Texto selecionado:
╔══

O País – A verdade como notícia

Ungulani ba ka Khosa o interpelador da História

Numa altura em que o escritor Ungulani Ba Ka Khosa completa 60 anos de idade e 30 de careira literária, o que lhe valeu duas homenagens, uma pela SOICO e outra pela Universidade Pedagógica (UP), a professora e ensaísta Fátima Mendonça, da Universidade Eduardo Mondlane, residente em Portugal, publica, em exclusivo neste órgão, um texto inédito sobre o autor. A seguir, o estudo completo.  

Fátima Mendonça
Universidade Eduardo Mondlane
CLEPUL-Universidade de Lisboa

Nasci às 0.45 do dia 1 de Agosto de 1957 em Inhaminga, Sofala. O resto não interessa, pois segundo Roland Barthes.´´só há biografia enquanto a vida é improdutiva´´.Desde que produzo, desde que escrevo, é o próprio texto que se apropria (felizmente) do meu tempo narrativo´´Ungulani ba ka Khosa in Orgia dos Loucos.

Introdução

UNGULANI BA KA KHOSA, nome literário de Francisco Esaú Cossa, pertence à geração de jovens, conhecida como Geração do 8 de Março, que mercê de uma directiva do Presidente Samora Machel, ingressaram a partir de 1977 na Universidade Eduardo Mondlane a fim de aí completarem, de forma faseada, cursos de formação de professores nas várias áreas de ensino. Francisco Esaú Cossa formar-se-ia então na recém-criada Faculdade de Educação em 1978 e 1980 como professor de História e Geografia, tendo sido colocado na província do Niassa. De regresso a Maputo em 1982 ingressou no Ministério da Cultura. Posteriormente exerceu o cargo de director adjunto do Instituto Nacional de Cinema e Audiovisual de Moçambique, sendo actualmente director do Instituto Nacional do Livro e do Disco. Em 2003 Ungulani ba ka Khosa foi homenageado pela CPLP- Comunidade dos Países de Língua Portuguesa, e recebeu o Prémio José Craveirinha, em 2007.

╚══

Amostra de dados:
╔══

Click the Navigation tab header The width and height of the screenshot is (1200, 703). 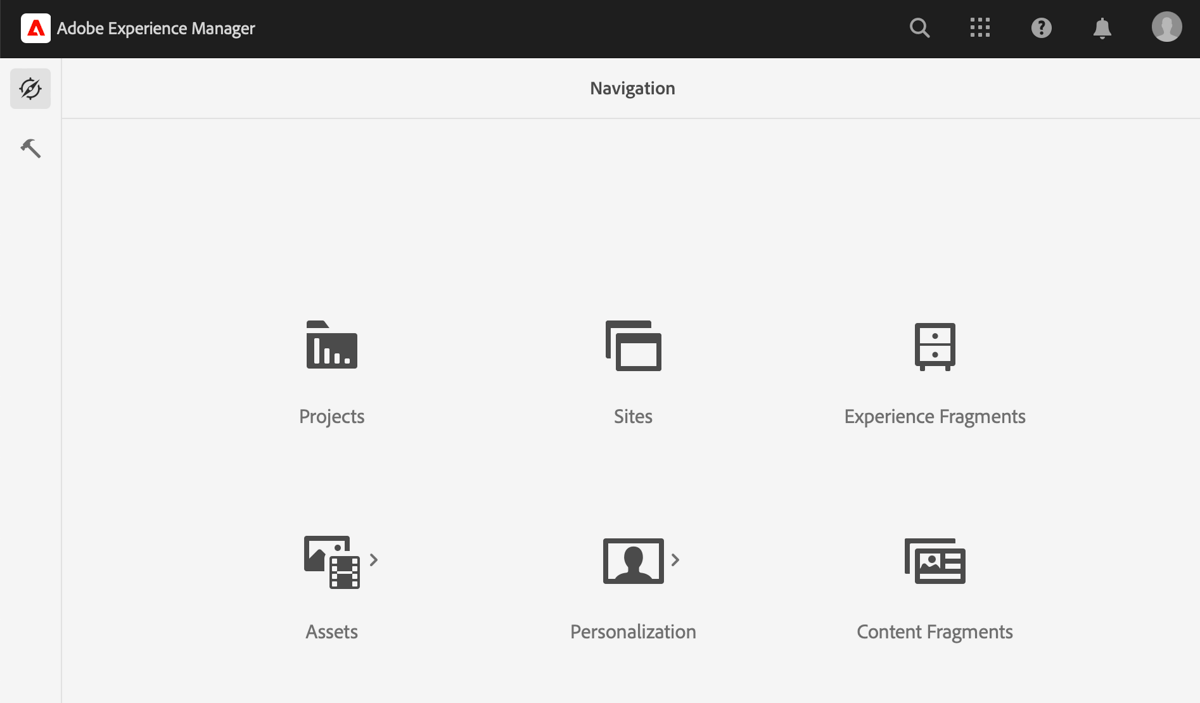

╚══

O que fazer:
Reescreva em forma de lista o parágrafo do texto sobre Ungulani ba ka Khosa que começa por «UNGULANI BA KA KHOSA, nome literário», mantendo as informações principais.

Resposta:
- Ungulani ba ka Khosa é o nome literário de Francisco Esaú Cossa.
- Pertence à Geração do 8 de Março, jovens que, por directiva do Presidente Samora Machel, ingressaram a partir de 1977 na Universidade Eduardo Mondlane para completar, de forma faseada, cursos de formação de professores.
- Formou-se na Faculdade de Educação, em 1978 e 1980, como professor de História e Geografia e foi colocado na província do Niassa.
- Em 1982 regressou a Maputo e ingressou no Ministério da Cultura.
- Foi director adjunto do Instituto Nacional de Cinema e Audiovisual de Moçambique.
- É actualmente director do Instituto Nacional do Livro e do Disco.
- Foi homenageado pela CPLP em 2003 e recebeu o Prémio José Craveirinha em 2007.